# Exercise instructions:
Transcribe the records in full.

Exercise input below:

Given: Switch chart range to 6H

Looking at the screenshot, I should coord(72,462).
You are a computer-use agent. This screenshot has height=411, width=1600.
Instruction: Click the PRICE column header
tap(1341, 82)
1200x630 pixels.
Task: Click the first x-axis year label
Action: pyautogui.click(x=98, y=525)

End of Exercise input.

# Reply:
Given: Switch chart range to 6H

Looking at the screenshot, I should coord(72,462).
You are a computer-use agent. This screenshot has height=411, width=1600.
Instruction: Click the PRICE column header
tap(1341, 82)
1200x630 pixels.
Task: Click the first x-axis year label
Action: pyautogui.click(x=98, y=525)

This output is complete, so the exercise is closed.